> [Excerpt]
In "LitGraphic" the art of storytelling is in the pictures. Still, there's much reading to do.

G

raphic novel

is a slippery denomination, almost an oxymoron. Such tales, whether bound as a book or printed in comics format with paper covers, are certainly graphic - being visual is, after all, their defining characteristic. But can they possibly be novels?

With one possible exception, Art Spiegelman's Maus, I think not. Graphic narratives would seem to be a more apt characterization. Certainly no examples offered by the exhibition "LitGraphic" at the James A. Michener Art Museum approach the textual complexity and character development of a traditional novel.

One must acknowledge, however, that over the last several decades the graphic novel has become a familiar genre. A typical specimen tells its story through a combination of words and pictures, like a comic book.

The difference between the pop-culture progenitor and the evolved graphic narrative is that the latter has literary pretensions that, as we see in this exhibition, are occasionally realized.

The show was developed at the Norman Rockwell Museum in Stockbridge, Mass., which suggests that we're supposed to regard the graphic narrative as a collateral relative of illustration. Yet it's not quite illustration as Rockwell practiced it because he didn't tell stories so much as distill common emotions and life experiences.

Graphic narratives use drawings not to enhance a story told in words but to drive the story itself. Most include text, but text isn't always necessary: Some graphic narratives function perfectly well without it.

The exhibition includes a splendid example of the wordless narrative, 49 small wood engravings by Lynd Ward (1905-85) called God's Man. The sequence describes "an artist's struggle with his craft, his seduction and abuse by society and his escape to innocence."

Aside from a few bound volumes such as Robert Crumb's Yum Yum Book, which visitors can't peruse, God's Man is the most extended sequence in the show proper. (The complete story involves 139 images, so a little more than a third is displayed.)

God's Man is also one of the show's most impressive works, in terms of both literary quality and graphic technique.

Generally, each of the two dozen artists is represented by storyboards that sample drawing style and the tone and thrust of a characteristic narrative. This makes the show a tasting buffet rather than an extended engagement with any single artist.

> [What you should do] Using the review of the LitGraphic exhibition above, decide whether each statement agrees with it, answering yes or no and quoting the words that decide it. 1. The exhibition was developed at the Norman Rockwell Museum. 2. All 139 images of God's Man are on display. 3. Visitors can page through Robert Crumb's Yum Yum Book.

> [Data listing]
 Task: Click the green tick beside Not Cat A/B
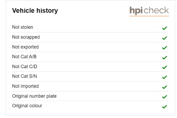(165, 58)
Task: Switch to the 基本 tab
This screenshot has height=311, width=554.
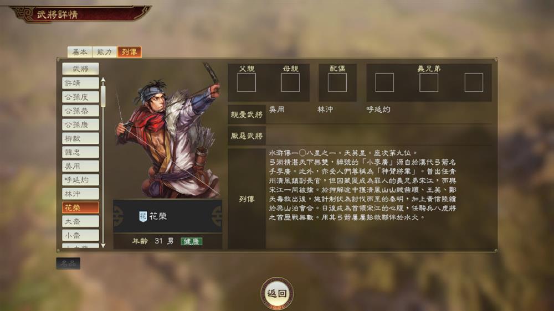Action: (80, 52)
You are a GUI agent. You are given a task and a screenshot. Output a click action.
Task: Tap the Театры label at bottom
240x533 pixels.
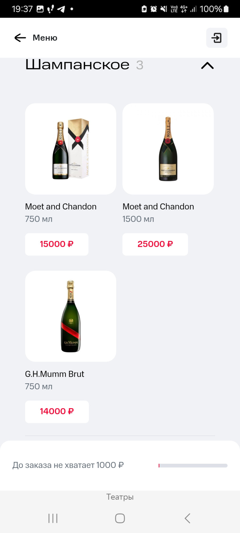[x=120, y=497]
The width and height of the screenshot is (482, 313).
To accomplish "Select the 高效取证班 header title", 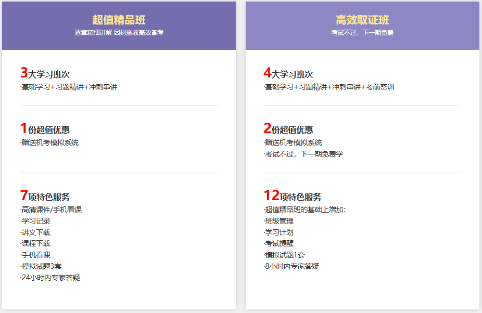I will (362, 20).
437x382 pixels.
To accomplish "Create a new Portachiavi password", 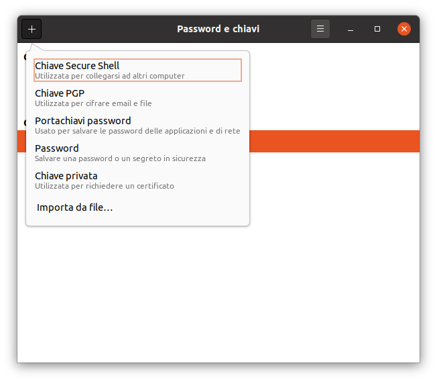I will [83, 121].
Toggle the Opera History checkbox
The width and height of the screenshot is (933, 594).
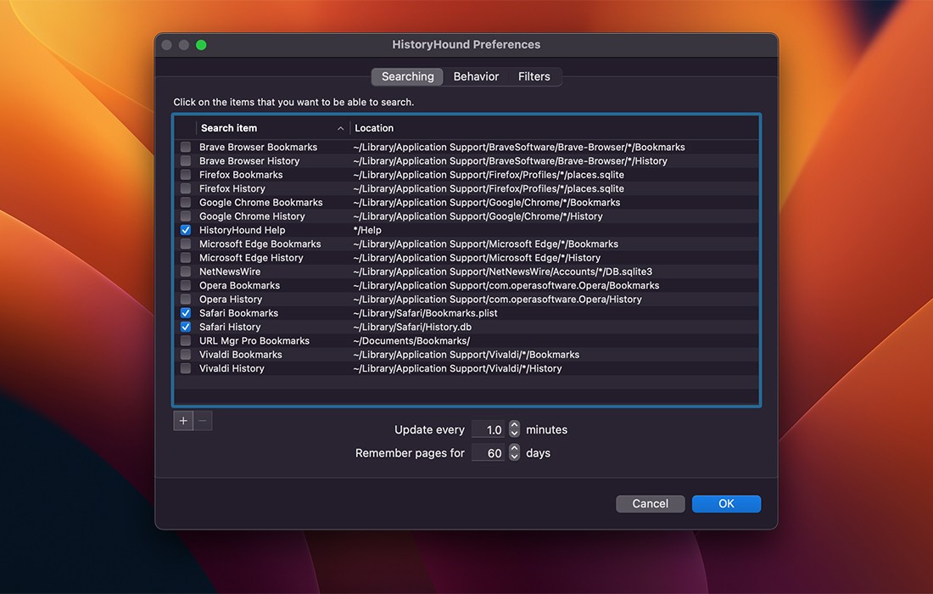pyautogui.click(x=185, y=299)
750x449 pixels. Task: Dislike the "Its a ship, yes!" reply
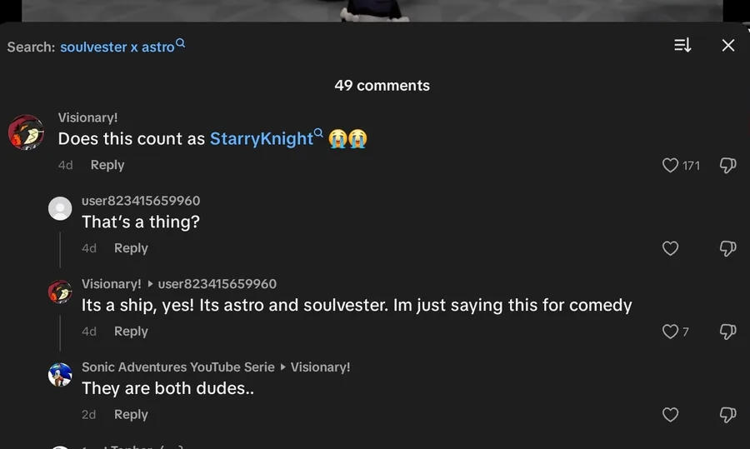click(x=728, y=332)
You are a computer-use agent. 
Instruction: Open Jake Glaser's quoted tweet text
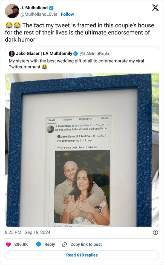click(x=76, y=64)
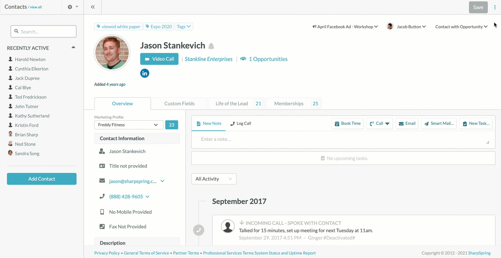Expand the All Activity filter dropdown
This screenshot has width=501, height=258.
click(214, 179)
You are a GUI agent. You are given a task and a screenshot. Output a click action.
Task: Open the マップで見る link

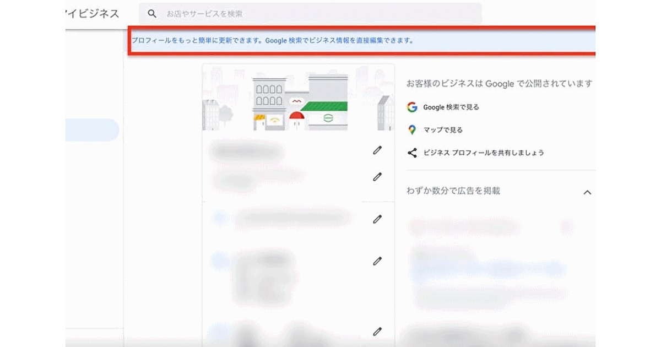click(x=443, y=130)
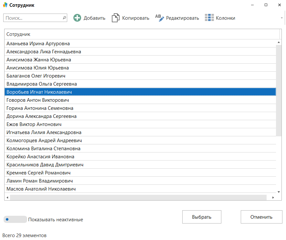The width and height of the screenshot is (286, 240).
Task: Click the scroll-down arrow of the list
Action: point(279,191)
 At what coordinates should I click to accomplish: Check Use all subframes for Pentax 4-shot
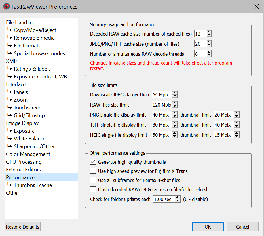pos(93,180)
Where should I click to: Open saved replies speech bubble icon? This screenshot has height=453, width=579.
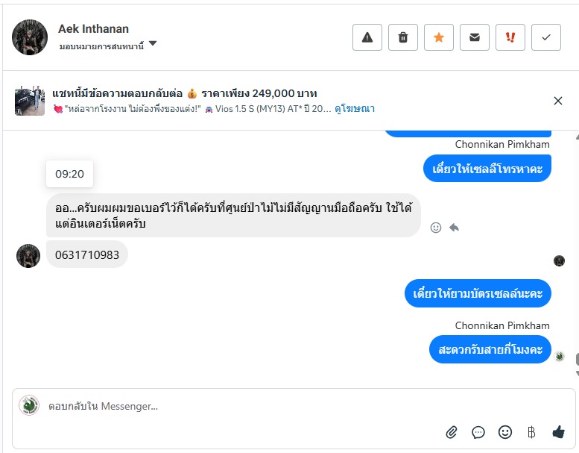[x=478, y=432]
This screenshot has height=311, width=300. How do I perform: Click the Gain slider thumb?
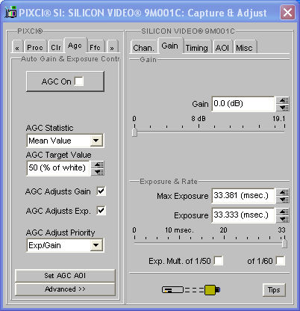click(134, 132)
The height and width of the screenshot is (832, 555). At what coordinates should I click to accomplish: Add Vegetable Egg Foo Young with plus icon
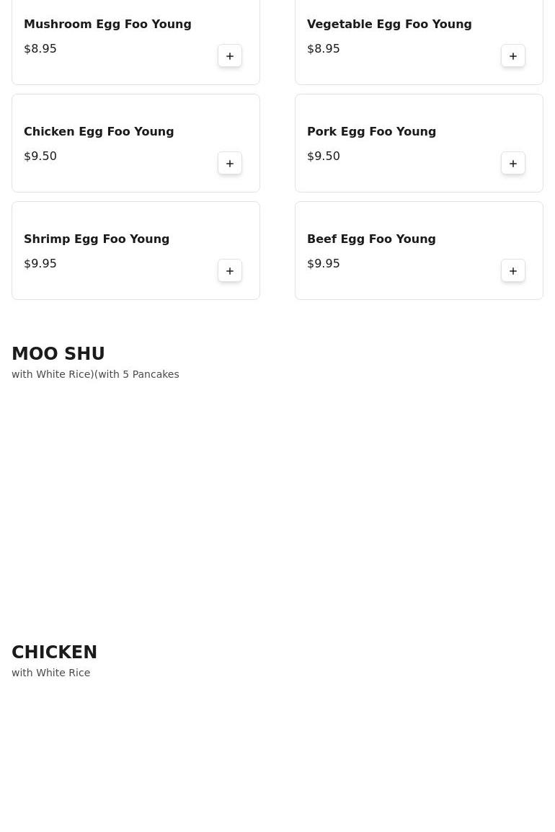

> [Reply]
1. Yes: "The show was developed at the Norman Rockwell Museum in Stockbridge, Mass."
2. No: "The complete story involves 139 images, so a little more than a third is displayed."
3. No: "Robert Crumb's Yum Yum Book, which visitors can't peruse"